Support Questions

Find answers, ask questions, and share your expertise

Spark SQL performance compared to Hive on ORC table

New Contributor

Hello,

I have a simple query of an ORC table which selects a relatively small number of rows from a 10 billion row table. The query is of this form:

select * from <table> where <col>=<value>

On Hive using Tez it runs in a few seconds. However, using Spark SQL it takes about 5 minutes. Based on everything I see it sure seems like Spark is sweeping through the entire table. I've even set spark.sql.orc.filterPushdown=true, but it doesn't help.

Is it reasonable to expect that Spark SQL's performance should be close to that of Hive's?

I'm running HDP 2.6.0.3 using Spark 2.1.0.

Thanks,

Jerrell

2 REPLIES 2

Expert Contributor

Hi, @Jerrell Schivers .

Unfortunately, yes. It's expected due to lack of vectorization support. The upcoming Apache Spark 2.3 supports it (https://issues.apache.org/jira/browse/SPARK-16060).

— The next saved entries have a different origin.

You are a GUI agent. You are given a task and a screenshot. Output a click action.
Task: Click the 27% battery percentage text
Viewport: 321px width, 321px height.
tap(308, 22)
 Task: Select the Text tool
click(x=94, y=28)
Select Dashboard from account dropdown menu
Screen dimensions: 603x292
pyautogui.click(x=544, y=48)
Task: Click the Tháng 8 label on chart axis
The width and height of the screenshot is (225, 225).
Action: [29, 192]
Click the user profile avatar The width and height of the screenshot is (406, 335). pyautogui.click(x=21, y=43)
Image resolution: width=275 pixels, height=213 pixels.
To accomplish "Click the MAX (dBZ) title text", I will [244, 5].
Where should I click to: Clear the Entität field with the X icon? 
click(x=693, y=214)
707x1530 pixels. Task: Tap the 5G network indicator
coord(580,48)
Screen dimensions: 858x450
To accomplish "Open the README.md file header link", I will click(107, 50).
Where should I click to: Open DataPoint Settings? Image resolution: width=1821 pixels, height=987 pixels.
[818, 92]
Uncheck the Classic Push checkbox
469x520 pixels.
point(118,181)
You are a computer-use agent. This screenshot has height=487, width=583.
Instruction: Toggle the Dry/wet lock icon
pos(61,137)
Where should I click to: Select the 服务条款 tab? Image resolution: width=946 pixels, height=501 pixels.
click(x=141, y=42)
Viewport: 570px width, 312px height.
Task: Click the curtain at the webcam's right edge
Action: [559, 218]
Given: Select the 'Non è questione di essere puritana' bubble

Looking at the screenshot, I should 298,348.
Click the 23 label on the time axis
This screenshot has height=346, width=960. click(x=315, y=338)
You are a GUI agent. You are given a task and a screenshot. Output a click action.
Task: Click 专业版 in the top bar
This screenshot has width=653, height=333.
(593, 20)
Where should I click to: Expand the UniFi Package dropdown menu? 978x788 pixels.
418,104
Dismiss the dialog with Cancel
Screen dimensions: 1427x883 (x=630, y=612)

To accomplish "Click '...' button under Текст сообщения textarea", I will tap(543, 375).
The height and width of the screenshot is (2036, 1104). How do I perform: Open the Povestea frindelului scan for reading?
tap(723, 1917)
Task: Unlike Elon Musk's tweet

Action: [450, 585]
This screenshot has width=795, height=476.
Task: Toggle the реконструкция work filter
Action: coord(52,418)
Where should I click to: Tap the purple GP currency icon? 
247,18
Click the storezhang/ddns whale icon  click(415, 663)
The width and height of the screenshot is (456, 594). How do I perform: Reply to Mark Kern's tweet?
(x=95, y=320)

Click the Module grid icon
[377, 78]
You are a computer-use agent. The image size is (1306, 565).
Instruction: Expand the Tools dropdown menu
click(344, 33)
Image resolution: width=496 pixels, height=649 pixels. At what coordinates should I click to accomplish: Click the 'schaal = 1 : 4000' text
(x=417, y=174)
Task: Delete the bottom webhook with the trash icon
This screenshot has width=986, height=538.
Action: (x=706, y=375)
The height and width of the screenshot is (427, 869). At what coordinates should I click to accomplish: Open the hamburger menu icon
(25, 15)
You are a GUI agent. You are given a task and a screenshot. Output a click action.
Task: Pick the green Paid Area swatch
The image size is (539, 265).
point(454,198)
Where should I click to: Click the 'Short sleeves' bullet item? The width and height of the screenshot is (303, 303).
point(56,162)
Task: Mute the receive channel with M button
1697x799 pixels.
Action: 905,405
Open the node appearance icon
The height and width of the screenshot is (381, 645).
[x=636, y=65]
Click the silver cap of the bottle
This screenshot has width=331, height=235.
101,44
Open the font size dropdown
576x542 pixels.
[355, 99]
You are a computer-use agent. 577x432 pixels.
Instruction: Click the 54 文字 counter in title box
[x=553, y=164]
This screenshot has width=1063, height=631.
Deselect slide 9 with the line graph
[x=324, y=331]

However, you can taste it in HDP 2.6.3 with Spark 2.2. Please refer the following document.

https://community.hortonworks.com/articles/148917/orc-improvements-for-apache-spark-22.html

New Contributor

Thanks @Dongjoon Hyun for your reply. We'll hopefully be upgrading to HDP 2.6.3 in the near future and will be able to take advantage of the new speed improvements.